======== Data records

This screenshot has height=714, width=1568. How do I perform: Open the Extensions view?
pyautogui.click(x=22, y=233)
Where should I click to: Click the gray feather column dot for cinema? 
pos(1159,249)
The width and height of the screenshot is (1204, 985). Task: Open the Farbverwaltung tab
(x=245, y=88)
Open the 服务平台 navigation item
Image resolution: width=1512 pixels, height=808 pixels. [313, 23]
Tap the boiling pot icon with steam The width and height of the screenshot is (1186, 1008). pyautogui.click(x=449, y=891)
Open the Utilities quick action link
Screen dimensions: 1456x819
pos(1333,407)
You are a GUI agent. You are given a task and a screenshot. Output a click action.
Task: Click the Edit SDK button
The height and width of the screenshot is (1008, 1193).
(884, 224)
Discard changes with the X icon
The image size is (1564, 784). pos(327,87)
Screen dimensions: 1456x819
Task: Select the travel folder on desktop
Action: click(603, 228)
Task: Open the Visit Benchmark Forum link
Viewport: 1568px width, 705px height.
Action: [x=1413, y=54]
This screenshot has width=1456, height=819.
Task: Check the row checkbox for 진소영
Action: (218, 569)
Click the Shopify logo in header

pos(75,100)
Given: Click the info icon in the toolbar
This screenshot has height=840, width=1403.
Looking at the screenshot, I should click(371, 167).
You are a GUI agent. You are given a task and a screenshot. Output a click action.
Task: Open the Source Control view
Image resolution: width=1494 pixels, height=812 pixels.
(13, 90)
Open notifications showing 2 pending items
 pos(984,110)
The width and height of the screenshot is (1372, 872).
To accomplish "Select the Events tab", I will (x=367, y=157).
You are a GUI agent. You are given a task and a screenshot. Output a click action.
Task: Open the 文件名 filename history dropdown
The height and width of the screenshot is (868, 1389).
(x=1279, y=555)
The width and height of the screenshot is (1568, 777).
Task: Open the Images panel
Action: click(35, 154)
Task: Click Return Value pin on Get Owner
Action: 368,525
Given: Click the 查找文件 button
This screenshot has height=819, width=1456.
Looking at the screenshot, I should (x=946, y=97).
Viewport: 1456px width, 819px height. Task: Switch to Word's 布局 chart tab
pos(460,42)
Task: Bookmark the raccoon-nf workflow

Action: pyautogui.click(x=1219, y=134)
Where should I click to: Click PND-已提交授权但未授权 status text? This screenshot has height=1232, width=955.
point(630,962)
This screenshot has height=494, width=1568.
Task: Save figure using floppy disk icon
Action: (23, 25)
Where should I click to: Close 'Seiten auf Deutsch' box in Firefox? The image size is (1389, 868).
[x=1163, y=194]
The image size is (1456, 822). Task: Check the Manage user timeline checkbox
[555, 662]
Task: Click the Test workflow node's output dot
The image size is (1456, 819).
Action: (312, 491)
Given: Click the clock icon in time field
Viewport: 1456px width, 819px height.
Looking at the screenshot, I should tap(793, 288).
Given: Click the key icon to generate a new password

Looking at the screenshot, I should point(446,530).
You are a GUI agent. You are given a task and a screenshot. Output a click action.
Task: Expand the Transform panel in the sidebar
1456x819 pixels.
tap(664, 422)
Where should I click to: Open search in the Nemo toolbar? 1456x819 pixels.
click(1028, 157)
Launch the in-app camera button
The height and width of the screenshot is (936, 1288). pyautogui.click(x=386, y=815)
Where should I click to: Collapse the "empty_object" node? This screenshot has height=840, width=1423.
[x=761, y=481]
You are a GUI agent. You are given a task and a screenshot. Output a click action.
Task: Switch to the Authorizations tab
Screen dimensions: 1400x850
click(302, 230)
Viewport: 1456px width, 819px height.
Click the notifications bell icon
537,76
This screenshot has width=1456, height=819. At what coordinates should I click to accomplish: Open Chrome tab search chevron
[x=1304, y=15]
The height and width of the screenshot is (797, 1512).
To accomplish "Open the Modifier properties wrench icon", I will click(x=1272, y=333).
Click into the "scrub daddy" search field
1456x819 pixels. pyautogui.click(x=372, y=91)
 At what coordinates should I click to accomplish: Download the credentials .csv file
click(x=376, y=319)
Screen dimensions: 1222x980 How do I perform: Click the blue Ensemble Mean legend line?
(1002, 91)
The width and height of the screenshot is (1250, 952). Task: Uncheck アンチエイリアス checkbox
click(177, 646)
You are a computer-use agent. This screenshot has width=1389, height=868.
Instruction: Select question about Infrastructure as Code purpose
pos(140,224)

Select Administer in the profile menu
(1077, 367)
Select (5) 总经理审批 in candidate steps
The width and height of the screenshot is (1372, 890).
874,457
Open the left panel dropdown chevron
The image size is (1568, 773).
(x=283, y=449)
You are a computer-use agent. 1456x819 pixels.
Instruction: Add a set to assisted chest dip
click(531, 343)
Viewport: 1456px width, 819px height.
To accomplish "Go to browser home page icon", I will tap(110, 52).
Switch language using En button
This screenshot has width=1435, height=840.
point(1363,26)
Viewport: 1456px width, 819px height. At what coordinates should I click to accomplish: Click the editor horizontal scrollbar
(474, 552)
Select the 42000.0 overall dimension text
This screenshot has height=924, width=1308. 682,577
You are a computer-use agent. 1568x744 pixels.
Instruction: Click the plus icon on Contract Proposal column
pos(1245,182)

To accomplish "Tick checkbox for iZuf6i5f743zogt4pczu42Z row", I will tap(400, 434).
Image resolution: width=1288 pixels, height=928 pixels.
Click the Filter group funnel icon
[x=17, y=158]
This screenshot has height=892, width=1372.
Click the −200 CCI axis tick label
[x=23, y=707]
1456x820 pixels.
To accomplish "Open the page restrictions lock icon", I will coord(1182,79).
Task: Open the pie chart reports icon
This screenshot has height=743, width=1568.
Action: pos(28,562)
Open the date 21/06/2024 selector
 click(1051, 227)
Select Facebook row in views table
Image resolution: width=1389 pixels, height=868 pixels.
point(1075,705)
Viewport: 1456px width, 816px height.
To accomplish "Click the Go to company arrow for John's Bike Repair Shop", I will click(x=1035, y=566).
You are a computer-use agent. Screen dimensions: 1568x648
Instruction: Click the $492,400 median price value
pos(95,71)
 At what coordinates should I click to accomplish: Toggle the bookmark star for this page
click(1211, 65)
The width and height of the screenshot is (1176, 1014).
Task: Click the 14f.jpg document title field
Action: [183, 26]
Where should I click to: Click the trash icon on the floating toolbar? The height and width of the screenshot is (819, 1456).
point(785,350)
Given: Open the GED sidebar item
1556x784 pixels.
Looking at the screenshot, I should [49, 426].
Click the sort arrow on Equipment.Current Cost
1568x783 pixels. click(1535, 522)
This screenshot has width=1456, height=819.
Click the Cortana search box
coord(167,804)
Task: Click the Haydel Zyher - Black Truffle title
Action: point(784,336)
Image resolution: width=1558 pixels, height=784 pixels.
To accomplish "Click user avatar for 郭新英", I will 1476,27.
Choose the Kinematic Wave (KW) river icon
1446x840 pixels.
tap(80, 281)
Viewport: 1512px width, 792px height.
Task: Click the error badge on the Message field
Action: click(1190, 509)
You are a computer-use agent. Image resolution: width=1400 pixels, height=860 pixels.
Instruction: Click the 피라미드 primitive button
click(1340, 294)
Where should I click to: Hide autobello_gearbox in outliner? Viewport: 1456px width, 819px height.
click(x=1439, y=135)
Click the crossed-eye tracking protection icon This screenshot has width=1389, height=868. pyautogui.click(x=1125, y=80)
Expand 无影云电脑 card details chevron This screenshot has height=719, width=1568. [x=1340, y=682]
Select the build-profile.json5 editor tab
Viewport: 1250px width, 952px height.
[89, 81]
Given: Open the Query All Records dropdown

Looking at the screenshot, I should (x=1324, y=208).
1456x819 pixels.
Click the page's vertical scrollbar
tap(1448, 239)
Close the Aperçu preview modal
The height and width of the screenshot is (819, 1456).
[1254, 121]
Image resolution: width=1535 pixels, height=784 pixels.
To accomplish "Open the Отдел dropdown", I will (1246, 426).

================

Your assignment: Within the entries, find each line holding the string "computer". Reply with how many there are, as a number alone.

Response below: 5